In Rev. Proc. 2007-64, the Service has modified the scope provision set forth in Rev. Proc. 2006-45 for corporations that exit a consolidated group and request consent to change their annual accounting periods. Rev. Proc. 2007-64 also modifies the terms and conditions relating to recordkeeping and book conformity for controlled foreign corporations (CFCs) that have a majority U.S. shareholder year (as defined in Sec. 898(c)(3)) and change to a one-month deferral year under Sec. 898(c)(2) or a 52- or 53-week tax year that references a one-month deferral year.
Corporation Exiting a Consolidated Group
Rev. Proc. 2007-64 modifies the scope of Rev. Proc. 2006-45 to clarify that any corporation leaving a consolidated group is excluded from the automatic change procedures under Rev. Proc. 2006-45 during the consolidated group’s tax year (without regard to a change in the consolidated group’s accounting period) in which the corporation ceases to be a member of the consolidated group. The consolidated group’s tax year is determined regardless of a change in the group’s annual accounting period. A corporation that ceases to be a consolidated group member must continue to use the consolidated group’s annual accounting period, unless it receives approval under Rev. Proc. 2002-39 to change its annual accounting period (or is required to change it on joining another consolidated group). If a corporation ceases to be a consolidated group member during the group’s first effective year, it is not a member of the consolidated group for purposes of the group’s change in accounting period.
Example: On March 31, 2006, ABC Corp. ceases to be a member of a consolidated group that has a tax year ending November 30. ABC is not eligible to change its annual accounting period under thef automatic consent procedures of Rev. Proc. 2006-45 to a tax year beginning before December 1, 2006.
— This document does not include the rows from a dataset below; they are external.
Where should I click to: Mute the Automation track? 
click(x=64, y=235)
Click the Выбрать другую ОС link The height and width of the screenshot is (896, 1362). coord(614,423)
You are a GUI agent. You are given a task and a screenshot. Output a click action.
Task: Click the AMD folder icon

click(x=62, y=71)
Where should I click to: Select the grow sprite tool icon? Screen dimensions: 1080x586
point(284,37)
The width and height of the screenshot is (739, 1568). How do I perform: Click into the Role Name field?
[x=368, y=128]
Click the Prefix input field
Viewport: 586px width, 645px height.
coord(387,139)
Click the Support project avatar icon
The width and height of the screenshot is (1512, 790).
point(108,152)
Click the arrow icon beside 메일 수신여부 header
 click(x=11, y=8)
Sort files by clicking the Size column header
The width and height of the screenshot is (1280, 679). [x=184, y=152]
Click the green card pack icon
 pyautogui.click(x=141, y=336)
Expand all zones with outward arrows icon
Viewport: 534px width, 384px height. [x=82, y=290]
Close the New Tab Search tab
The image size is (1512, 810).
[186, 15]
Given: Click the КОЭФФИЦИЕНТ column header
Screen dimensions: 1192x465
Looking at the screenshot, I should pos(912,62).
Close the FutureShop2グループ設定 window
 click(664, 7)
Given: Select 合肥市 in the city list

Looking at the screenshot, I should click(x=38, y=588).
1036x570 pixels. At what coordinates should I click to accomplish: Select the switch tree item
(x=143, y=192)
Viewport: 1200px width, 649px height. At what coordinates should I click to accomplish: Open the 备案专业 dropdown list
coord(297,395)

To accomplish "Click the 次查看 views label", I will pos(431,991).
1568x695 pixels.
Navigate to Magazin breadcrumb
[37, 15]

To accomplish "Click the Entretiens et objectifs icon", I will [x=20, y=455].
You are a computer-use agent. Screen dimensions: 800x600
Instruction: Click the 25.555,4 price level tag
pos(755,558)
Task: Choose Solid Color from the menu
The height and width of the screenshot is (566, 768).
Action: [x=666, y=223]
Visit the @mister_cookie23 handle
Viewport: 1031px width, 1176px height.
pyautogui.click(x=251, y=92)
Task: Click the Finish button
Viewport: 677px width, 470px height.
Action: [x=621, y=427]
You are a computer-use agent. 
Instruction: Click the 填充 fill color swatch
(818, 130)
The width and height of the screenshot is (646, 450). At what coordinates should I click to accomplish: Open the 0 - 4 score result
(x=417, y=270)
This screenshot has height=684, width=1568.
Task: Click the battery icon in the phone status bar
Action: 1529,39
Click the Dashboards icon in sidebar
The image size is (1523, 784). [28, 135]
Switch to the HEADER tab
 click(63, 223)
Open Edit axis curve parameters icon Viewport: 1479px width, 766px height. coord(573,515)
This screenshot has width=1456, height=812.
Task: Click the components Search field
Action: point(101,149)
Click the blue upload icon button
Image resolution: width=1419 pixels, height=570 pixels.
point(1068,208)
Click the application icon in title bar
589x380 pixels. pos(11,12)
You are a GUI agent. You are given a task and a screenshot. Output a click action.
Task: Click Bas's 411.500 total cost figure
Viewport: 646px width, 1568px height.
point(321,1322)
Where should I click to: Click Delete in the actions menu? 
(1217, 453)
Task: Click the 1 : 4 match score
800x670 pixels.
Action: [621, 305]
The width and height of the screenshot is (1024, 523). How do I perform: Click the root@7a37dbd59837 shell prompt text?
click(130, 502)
Accordingly, although the exiting corporation’s tax year may close on leaving the consolidated group, the corporation’s tax year does not change. The exiting corporation generally takes with it the tax year of the consolidated group of which it was a member. The rules for a tax year change are then applied with respect to such year.
Rev. Proc. 2007-64 modifies Rev. Proc. 2006-45 to provide that the terms and conditions requiring a taxpayer to keep its books and records (including financial statements and reports to creditors) on the requested tax year do not apply in the case of a CFC that has a majority U.S. shareholder year (as defined in Sec. 898(c)(3)) and is changing to a one-month deferral year described in Sec. 898(c)(2) or to a 52- or 53-week tax year that references such one-month deferral. Previously, this condition precluded otherwise eligible CFCs from automatic consent to make a one-month deferral election or to change to a 52- or 53-week year referencing the one-month deferral. Under Rev. Proc. 2007-64, the CFC is still required to close its books and records as of the last day of the first effective year, and every year thereafter to close its books and records on the last day of the requested tax year. The CFC also is required to compute its income, earnings, and profits for U.S. tax purposes on the basis of the requested tax year.
Rev. Proc. 2007-64 is effective for changes in annual accounting periods for which the first effective year ends on or after October 18, 2006.